## Written request
Copy word for word the lines of the data below, starting at the line that contains "The height and" and ending with the last line of the data, both included.

** begin **

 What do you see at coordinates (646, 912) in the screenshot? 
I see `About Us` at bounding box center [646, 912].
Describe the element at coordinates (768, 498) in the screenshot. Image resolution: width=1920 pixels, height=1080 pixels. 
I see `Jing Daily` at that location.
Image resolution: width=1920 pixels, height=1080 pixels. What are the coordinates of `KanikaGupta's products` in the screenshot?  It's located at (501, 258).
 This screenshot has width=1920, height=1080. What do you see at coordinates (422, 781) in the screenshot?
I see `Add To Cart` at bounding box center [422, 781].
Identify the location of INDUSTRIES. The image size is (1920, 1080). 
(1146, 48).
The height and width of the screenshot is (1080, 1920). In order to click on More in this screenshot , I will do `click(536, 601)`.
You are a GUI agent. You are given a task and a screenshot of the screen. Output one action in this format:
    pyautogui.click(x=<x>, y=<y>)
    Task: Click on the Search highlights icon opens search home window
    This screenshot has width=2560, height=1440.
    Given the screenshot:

** end **

## Result for this exercise
The height and width of the screenshot is (1080, 1920). In order to click on More in this screenshot , I will do `click(536, 601)`.
You are a GUI agent. You are given a task and a screenshot of the screen. Output one action in this format:
    pyautogui.click(x=<x>, y=<y>)
    Task: Click on the Search highlights icon opens search home window
    This screenshot has width=2560, height=1440.
    Given the screenshot:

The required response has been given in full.